DI Thomas Horejschi
DI Wolfgang Schwarzmann
DI Thomas Fußenegger
Ing. Benjamin Baumgartl
Arch. DI Roland Wehinger
Caritas, Salzburg & Röm. Kath. Pfarrgemeinde Salzburg - Herrnau, Salzburg
Text HK Architekten,
Translation Bronwen Rolls
Image Thomas Knapp
Caritas Head Office, Salzburg-Herrnau
The existing monastery wall was breached on the north-west side, and was supplemented with two new buildings creating gateways for the social centre. The kindergarten and the administration building open the church garden to the general public. The spatial demarcation of the monastery and the parish garden are still preserved.
The southern foothills of the city of Salzburg are characterised by dense residential areas. Taking this into account the space is separated over two volumes. The buildings, which are kept minimalist in their outward appearance, subtly blend into the surrounding urban context. Moving away from the church, they give them enough room to do justice to their distinctive architecture. The straightforward office building allows for a buffer zone to the street. This meeting zone forms the connection for traffic and as an extended access area for administration, CARLA and kindergarten. Central to this square is the expanded access to the footpath and to a patch of the trees, forming an avenue along Friedensstraße. The required parking spaces for the shop and kindergarten are placed in front of the administrative building. Their position was chosen so that at a later date a connection to the planned roundabout, the direct exit from the underground car park, can be instigated.
The two volumes are clearly separated above ground. The administrative building requires different room heights to the kindergarten or flats and this allows for an economic use of cubature. Given the surrounding buildings and the required compact design, the space program was organised on 4 or 5 levels. The shared underground car park enables synergies between building infrastructure technologies and parking spaces.
The monolithic administration building is structured clearly and pragmatically.

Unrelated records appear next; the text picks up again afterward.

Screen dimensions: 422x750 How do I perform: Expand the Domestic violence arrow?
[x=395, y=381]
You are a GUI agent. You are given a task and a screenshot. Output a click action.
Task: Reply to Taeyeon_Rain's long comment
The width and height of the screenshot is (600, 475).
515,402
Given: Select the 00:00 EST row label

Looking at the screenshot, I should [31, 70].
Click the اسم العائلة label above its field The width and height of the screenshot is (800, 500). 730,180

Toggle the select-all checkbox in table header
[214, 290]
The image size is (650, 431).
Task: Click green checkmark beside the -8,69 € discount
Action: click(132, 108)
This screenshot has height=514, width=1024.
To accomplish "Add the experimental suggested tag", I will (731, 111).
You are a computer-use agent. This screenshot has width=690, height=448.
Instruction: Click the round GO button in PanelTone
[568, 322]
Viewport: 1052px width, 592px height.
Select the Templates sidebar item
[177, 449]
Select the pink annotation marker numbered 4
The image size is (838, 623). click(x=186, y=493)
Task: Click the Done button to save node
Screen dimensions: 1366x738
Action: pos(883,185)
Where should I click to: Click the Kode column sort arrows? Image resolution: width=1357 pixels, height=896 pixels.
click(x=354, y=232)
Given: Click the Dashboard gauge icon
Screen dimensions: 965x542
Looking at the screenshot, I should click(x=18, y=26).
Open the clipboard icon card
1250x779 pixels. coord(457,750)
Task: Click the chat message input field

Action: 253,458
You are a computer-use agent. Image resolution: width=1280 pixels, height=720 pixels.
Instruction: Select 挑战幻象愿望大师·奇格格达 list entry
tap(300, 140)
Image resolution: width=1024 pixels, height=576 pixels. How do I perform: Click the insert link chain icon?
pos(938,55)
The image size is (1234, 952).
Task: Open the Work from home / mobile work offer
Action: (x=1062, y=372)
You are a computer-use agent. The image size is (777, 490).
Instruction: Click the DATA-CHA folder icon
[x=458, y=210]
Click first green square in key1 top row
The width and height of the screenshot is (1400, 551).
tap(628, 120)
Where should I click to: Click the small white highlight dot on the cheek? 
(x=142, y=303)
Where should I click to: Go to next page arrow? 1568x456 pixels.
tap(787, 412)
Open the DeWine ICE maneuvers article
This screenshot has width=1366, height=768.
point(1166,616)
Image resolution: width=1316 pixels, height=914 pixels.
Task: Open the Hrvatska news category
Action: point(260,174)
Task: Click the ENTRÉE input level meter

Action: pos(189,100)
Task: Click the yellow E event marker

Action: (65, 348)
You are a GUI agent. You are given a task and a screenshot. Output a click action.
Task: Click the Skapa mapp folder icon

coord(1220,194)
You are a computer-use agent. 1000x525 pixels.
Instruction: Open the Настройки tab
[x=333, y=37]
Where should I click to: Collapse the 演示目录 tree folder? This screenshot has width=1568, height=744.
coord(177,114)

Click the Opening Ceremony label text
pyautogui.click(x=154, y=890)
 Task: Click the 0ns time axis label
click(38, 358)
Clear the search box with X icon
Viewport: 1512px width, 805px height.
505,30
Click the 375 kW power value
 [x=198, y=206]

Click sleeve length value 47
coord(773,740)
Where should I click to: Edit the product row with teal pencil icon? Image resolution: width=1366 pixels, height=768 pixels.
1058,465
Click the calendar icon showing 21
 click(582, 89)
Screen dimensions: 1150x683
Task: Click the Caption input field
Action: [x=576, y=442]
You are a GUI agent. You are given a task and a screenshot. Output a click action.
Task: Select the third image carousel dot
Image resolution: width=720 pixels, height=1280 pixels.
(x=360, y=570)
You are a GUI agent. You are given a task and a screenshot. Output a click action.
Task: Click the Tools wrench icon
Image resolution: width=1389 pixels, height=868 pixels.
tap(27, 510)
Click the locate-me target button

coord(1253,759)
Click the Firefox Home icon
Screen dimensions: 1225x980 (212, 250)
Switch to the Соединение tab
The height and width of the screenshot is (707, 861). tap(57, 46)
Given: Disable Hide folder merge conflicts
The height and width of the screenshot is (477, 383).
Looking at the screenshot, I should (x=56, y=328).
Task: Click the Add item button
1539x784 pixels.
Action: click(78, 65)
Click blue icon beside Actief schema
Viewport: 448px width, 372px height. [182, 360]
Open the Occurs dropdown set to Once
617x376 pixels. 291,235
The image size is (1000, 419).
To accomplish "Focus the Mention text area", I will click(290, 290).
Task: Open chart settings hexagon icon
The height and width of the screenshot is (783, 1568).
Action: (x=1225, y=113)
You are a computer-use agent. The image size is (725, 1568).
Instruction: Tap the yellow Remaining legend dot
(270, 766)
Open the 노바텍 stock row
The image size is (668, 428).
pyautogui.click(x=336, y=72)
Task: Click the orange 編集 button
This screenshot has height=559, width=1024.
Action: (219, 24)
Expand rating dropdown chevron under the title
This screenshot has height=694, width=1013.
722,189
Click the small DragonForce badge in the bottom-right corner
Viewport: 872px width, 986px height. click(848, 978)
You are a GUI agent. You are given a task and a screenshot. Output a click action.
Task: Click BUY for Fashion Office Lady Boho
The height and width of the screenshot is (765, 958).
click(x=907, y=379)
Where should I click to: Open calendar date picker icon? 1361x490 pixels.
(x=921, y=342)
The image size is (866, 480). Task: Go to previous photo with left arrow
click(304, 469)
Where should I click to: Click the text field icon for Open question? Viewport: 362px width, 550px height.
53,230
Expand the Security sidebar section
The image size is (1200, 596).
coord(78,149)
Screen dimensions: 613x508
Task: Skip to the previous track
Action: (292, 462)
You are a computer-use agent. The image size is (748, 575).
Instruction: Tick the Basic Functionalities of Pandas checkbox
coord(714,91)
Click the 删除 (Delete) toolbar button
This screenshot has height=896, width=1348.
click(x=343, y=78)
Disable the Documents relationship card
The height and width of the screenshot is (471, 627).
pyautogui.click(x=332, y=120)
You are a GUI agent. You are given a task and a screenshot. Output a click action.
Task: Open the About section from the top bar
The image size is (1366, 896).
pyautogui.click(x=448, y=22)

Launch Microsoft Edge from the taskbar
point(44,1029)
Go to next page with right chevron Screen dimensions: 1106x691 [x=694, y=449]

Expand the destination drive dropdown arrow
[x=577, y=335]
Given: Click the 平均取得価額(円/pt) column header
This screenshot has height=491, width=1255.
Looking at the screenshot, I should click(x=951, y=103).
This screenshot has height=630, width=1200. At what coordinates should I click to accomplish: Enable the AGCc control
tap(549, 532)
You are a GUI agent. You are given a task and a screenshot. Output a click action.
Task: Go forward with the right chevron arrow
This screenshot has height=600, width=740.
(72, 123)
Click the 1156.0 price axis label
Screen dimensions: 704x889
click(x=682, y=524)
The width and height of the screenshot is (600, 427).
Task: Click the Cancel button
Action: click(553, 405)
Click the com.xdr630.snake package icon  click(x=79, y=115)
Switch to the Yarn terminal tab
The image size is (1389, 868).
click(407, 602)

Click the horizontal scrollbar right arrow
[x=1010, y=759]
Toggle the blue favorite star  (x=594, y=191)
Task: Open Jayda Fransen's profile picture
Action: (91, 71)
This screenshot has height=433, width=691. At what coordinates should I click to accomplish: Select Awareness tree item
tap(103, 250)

Up to the eastern wall of the plot, it forms the connection area for a planned extension to the monastery. Facade and floor plan have been suitably adapted to use as an office. The bevelled window reveals loosen up the strict structure and allow a high level of daylight in. Generous openings on the ground floor allow inquisitive passers-by to gain insights and lead the way to the fully glazed entrance area. The access to the main building is central. A second back entrance allows protected access to the social care offices.
The central backbone of the office building includes all infrastructural facilities and can be subsequently extended accordingly. The copy room and the tea kitchen are located in central locations so that employees can have an informal exchange during their day. Individual departments are divided with glass elements. The privacy of the workstations can be controlled individually via curtains. With appropriate interfaces, the spatial separation possibilities are massive. Building loads are removed via the core or the outer walls, which means that rooms can be flexibly designed for later uses.
The OG4, with its elevated position, is the ideal location for retreat and relaxation areas. Meeting room and kitchen were planned in close proximity to each other and can be brought together on appropriate occasions. Together with the adjoining green space, the meditation room in the southwestern corner of the building forms a secluded unit of tranquillity. All rooms in OG4 were kept in the grid of the underlying office space. A later extension beyond the roof terrace can be carried out without any significant demolition measures.
The kindergarten and residential building is open and playful in its design. The building, which was designed as a hybrid construction, includes a support structure made of reinforced concrete with suspended timber elements as the facade. The white paint groups the buildings together, creating an ensemble. The kindergarten is located on the ground floor and first floor. This division ensures a compact footprint and allows exciting visual relationships, both in the rectory garden and in the playing areas. If necessary, the toddler group on the 1st floor can also be extended into a kindergarten group. In the planning the required exposure area, as well as the arrangement of the sanitary rooms, were already considered. The outdoor area is accessed via a porch. The accessibility of the 1st floor is via its own secure access from the apartment staircase. The apartments were distributed in the specified key from 6 – 2 – 1. They are all oriented southeast or northwest. They are accessed via a central core, which is also used by kindergarten as a 2nd escape route.